### Supplied text
┄┄┄┄┄┄┄┄┄┄

Michael, thanks for the info on your similar model. I wasn't even considering that the condition of the bellows could effect their extension. Best to ask the seller to measure the actual capabilities.

20-Apr-2014, 18:52
If you want full movements & think 4x5 would be big enough, monorail cameras (like Toyo, Sinar, Calumet), are often priced lower than field cameras.
Being metal they're more resistant to wet plate stuff.

Michael Clark
20-Apr-2014, 19:01
Cb33, that B&J you showed has front swings and shifts, also rise and falls and maybe even tilts.

Jim Jones
20-Apr-2014, 19:23
Unlike some other B&J cameras, the one on pages 28-29 apparently doesn't have the extension rail. I used another B&J 5x7 with the extension rail for 5x7 and 4x5 film for many years. They are more shaky when using the extension rail than many other cameras, but that never seemed to give me problems. One can always mount the camera and extension rail on a strip of wood to reduce any problem with stability. The later B&J extension rails had two attaching screws instead of the more common single screw. It appears that one can improvise an extension rail from the rail of a junk flatbed B&J. The bed is the same width on the 4x5 and 5x7 flatbed models that I've seen. That leads to a rather bulky 4x5 model.

┄┄┄┄┄┄┄┄┄┄

Extend the forum thread on large-format cameras past Jim Jones's post about the B&J extension rail.

### Dataset content
┄┄┄┄┄┄┄┄┄┄

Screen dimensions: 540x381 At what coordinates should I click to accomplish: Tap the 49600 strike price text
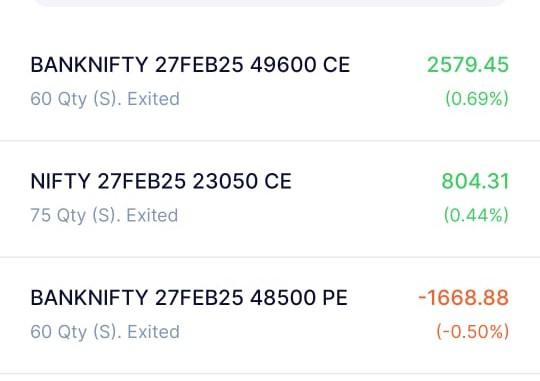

┄┄┄┄┄┄┄┄┄┄

### The answer
20-Apr-2014, 19:30
I like monorails and haven't counted them out. However, silly as it seems, I want the camera to have a certain look. I'm not going for historical accuracy or anything like that, but I do want it to look believably appropriate for shooting wet plate for the sitter. I guess, I want it to help create an experience for the portrait subject.

The B&J definitely appears (by that catalog and pictures elsewhere) to have rise/fall, tilt, swing and shift at the front. All focusing happens from the rear and it has limited rear movements but I'm hoping that won't be too much of a hinderance.

20-Apr-2014, 19:45
Looking closely at the pictures of the camera up for auction it looks like the teeth on the focusing track go all the way to the back as though it should accept an extension, but I see no screw for attachment and couldn't tell if there are hole(s) for the attachment of an extension.

Jim, I can't find any hard evidence that it was designed to accept an extension or not, but I think you are right that I could utilize parts to make it happen. I guess that's assuming the bellows will make it that far back.